§ TASK: For the listing below, return the line containing "367x193 pixels. At", the line containing "Given: Clear the camera search field", and all lines in between, exactly as written and nothing else.

__________

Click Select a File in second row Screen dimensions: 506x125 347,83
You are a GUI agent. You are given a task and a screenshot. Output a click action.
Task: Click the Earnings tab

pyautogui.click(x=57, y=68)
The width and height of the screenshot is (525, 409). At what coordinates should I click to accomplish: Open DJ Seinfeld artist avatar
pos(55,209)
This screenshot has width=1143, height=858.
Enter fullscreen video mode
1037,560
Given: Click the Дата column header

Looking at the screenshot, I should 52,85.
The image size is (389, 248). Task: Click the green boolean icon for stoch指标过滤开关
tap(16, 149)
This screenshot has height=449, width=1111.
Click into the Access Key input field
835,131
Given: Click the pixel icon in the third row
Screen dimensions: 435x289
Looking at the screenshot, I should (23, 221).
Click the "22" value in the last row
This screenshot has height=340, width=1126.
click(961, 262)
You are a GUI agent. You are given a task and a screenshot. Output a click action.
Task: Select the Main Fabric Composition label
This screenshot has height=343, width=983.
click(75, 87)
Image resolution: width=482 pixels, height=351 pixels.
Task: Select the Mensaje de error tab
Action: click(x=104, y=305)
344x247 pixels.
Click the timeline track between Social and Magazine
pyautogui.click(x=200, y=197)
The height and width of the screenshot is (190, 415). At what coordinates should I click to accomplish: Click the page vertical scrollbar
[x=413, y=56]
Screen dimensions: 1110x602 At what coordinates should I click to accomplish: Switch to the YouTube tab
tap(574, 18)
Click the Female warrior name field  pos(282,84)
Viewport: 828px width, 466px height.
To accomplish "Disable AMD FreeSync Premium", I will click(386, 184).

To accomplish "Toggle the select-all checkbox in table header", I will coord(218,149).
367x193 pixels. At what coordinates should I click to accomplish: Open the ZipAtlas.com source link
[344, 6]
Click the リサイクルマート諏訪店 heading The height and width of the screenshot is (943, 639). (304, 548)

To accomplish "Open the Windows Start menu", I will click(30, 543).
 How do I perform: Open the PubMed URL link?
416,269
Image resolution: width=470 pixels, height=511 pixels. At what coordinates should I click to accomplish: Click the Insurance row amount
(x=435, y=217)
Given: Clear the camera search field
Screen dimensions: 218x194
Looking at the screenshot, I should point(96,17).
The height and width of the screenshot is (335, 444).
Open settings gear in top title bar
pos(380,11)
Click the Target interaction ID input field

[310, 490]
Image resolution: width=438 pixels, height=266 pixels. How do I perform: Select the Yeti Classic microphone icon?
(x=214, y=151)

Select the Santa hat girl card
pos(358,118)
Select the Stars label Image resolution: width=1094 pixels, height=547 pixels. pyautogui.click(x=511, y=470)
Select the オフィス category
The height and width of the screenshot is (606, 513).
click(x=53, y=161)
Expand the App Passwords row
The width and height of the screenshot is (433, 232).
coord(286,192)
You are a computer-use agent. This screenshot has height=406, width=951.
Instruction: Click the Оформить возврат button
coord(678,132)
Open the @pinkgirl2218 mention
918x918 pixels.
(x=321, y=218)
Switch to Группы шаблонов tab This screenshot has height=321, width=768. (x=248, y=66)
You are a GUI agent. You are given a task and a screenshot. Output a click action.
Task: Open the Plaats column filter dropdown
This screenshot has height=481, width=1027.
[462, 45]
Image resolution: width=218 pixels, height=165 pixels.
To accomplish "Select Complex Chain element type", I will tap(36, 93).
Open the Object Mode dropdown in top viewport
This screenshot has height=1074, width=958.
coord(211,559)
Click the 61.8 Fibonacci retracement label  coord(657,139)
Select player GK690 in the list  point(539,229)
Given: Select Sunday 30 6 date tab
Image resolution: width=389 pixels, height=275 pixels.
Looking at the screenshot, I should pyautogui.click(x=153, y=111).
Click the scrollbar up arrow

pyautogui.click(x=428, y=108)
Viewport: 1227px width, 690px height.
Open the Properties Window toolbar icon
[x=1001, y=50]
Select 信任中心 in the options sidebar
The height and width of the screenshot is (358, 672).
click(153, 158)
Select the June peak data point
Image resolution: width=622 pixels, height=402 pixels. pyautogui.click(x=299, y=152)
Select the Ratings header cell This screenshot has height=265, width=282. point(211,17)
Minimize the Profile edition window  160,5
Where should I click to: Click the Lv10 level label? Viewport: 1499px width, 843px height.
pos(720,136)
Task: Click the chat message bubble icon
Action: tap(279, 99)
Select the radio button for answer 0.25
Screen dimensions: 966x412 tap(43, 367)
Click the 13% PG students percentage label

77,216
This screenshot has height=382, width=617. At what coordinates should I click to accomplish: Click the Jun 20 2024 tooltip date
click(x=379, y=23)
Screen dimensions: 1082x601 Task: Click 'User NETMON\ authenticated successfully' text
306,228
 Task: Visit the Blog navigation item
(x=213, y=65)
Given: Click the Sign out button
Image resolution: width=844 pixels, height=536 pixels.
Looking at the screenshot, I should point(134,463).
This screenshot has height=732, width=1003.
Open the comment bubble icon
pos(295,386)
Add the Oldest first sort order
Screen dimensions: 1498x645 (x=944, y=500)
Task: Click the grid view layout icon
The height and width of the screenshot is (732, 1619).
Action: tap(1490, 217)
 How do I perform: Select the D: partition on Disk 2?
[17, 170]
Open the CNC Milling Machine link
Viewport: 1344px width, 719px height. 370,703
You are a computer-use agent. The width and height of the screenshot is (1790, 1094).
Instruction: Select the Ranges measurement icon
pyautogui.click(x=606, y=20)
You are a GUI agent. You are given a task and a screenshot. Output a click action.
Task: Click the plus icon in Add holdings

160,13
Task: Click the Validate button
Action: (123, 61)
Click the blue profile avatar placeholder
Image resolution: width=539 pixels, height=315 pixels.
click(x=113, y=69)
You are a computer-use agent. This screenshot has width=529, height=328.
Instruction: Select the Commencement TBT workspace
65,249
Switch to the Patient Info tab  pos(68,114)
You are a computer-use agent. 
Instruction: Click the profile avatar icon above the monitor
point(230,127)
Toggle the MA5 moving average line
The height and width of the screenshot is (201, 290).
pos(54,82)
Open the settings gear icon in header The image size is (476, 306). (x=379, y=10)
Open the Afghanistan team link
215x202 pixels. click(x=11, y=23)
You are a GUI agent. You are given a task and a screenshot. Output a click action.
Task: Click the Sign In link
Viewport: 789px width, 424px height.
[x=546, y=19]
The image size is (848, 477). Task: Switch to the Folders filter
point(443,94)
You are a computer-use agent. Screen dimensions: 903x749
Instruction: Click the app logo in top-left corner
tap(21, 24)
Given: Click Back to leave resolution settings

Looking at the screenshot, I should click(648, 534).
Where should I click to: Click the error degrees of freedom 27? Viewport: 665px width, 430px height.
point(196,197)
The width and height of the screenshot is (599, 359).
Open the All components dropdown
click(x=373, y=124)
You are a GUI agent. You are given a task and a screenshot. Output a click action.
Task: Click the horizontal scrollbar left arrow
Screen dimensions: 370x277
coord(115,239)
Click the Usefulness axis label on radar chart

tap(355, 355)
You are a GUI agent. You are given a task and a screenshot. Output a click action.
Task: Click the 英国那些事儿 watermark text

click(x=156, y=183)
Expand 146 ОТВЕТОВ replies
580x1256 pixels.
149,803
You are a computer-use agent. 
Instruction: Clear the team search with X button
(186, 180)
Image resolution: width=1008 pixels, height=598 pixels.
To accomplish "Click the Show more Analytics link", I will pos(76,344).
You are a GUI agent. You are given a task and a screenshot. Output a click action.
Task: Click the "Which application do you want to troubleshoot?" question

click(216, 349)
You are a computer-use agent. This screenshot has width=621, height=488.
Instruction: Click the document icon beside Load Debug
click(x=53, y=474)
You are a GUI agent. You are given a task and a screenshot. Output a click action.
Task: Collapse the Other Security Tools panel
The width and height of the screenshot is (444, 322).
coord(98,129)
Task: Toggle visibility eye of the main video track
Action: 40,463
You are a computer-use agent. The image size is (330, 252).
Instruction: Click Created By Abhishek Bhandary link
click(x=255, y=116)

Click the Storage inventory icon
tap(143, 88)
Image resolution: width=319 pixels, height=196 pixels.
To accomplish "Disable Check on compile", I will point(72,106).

__________

§ RESULT FOR THIS TASK:
367x193 pixels. At what coordinates should I click to accomplish: Open the ZipAtlas.com source link
[344, 6]
Click the リサイクルマート諏訪店 heading The height and width of the screenshot is (943, 639). (304, 548)

To accomplish "Open the Windows Start menu", I will click(30, 543).
 How do I perform: Open the PubMed URL link?
416,269
Image resolution: width=470 pixels, height=511 pixels. At what coordinates should I click to accomplish: Click the Insurance row amount
(x=435, y=217)
Given: Clear the camera search field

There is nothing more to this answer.